*** Data for this task
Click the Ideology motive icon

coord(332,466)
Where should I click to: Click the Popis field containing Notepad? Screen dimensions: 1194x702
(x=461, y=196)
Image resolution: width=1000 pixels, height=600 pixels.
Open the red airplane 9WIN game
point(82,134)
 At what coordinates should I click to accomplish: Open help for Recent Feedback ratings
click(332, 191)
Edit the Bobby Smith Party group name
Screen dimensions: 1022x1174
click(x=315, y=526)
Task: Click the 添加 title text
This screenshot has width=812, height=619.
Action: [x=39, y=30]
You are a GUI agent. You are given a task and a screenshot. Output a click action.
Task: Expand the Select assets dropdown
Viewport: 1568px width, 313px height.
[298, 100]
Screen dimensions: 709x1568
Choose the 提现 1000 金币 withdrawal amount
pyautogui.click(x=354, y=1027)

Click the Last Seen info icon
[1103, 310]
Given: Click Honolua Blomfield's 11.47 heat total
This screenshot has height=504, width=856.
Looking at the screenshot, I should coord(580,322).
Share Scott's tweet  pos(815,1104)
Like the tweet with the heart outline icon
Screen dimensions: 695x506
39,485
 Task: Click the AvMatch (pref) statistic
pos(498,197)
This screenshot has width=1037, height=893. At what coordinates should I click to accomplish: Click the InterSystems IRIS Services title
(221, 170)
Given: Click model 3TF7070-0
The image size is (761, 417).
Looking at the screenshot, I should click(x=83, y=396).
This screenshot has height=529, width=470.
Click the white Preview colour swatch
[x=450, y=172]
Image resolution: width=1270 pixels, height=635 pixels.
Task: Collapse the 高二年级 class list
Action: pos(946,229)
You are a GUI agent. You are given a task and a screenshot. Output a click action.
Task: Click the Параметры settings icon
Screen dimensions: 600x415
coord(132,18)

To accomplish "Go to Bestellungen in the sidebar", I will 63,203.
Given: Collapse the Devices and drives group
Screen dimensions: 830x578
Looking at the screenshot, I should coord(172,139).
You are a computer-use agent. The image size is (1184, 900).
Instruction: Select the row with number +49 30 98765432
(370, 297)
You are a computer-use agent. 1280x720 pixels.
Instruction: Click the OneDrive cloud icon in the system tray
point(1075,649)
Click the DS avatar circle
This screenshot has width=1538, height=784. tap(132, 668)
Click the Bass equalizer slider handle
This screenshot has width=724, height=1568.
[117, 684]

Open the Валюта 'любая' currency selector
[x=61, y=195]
******
Instructions to follow: What is needed is an exact printout of every line from the one with "Task: Click the Параметры settings icon" through the end of the data, including both, and nothing more.

Your response:
Task: Click the Параметры settings icon
Screen dimensions: 600x415
coord(132,18)

To accomplish "Go to Bestellungen in the sidebar", I will 63,203.
Given: Collapse the Devices and drives group
Screen dimensions: 830x578
Looking at the screenshot, I should coord(172,139).
You are a computer-use agent. The image size is (1184, 900).
Instruction: Select the row with number +49 30 98765432
(370, 297)
You are a computer-use agent. 1280x720 pixels.
Instruction: Click the OneDrive cloud icon in the system tray
point(1075,649)
Click the DS avatar circle
This screenshot has width=1538, height=784. tap(132, 668)
Click the Bass equalizer slider handle
This screenshot has width=724, height=1568.
[117, 684]

Open the Валюта 'любая' currency selector
[x=61, y=195]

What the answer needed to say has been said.